==== Records for the task ====

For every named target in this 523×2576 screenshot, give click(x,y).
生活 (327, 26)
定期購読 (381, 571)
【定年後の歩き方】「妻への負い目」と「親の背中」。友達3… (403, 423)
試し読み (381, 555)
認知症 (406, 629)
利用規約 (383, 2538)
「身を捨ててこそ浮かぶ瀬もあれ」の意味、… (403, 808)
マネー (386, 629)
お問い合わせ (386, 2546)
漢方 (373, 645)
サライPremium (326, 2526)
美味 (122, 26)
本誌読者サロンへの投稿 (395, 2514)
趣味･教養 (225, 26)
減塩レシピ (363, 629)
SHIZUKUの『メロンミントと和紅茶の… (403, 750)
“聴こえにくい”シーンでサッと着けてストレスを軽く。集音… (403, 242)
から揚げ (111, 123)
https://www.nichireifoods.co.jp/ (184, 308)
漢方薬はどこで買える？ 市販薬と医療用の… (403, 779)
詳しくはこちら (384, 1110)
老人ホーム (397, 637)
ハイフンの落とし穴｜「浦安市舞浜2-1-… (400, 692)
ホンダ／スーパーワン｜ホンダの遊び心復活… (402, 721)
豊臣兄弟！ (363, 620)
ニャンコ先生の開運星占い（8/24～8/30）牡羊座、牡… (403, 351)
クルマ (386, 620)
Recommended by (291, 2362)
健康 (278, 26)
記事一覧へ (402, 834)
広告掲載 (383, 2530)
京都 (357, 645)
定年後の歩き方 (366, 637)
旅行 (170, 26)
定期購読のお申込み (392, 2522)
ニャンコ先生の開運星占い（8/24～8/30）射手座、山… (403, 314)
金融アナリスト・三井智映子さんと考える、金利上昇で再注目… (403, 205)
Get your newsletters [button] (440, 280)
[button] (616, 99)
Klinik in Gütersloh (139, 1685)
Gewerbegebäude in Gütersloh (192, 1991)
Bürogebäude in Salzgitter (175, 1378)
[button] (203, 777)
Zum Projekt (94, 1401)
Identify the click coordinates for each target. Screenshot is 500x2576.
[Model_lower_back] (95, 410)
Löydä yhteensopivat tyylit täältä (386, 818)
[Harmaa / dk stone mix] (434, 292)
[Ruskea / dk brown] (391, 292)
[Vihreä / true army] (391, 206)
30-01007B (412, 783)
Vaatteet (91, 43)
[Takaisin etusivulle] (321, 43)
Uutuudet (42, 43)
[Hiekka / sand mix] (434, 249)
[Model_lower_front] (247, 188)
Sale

====

Activity — Starting at the first line of the material above, reproduce each line exactly up to and including the line with "クルマ (386, 620)".

Your solution —
For every named target in this 523×2576 screenshot, give click(x,y).
生活 (327, 26)
定期購読 (381, 571)
【定年後の歩き方】「妻への負い目」と「親の背中」。友達3… (403, 423)
試し読み (381, 555)
認知症 (406, 629)
利用規約 (383, 2538)
「身を捨ててこそ浮かぶ瀬もあれ」の意味、… (403, 808)
マネー (386, 629)
お問い合わせ (386, 2546)
漢方 (373, 645)
サライPremium (326, 2526)
美味 (122, 26)
本誌読者サロンへの投稿 (395, 2514)
趣味･教養 (225, 26)
減塩レシピ (363, 629)
SHIZUKUの『メロンミントと和紅茶の… (403, 750)
“聴こえにくい”シーンでサッと着けてストレスを軽く。集音… (403, 242)
から揚げ (111, 123)
https://www.nichireifoods.co.jp/ (184, 308)
漢方薬はどこで買える？ 市販薬と医療用の… (403, 779)
詳しくはこちら (384, 1110)
老人ホーム (397, 637)
ハイフンの落とし穴｜「浦安市舞浜2-1-… (400, 692)
ホンダ／スーパーワン｜ホンダの遊び心復活… (402, 721)
豊臣兄弟！ (363, 620)
ニャンコ先生の開運星占い（8/24～8/30）牡羊座、牡… (403, 351)
クルマ (386, 620)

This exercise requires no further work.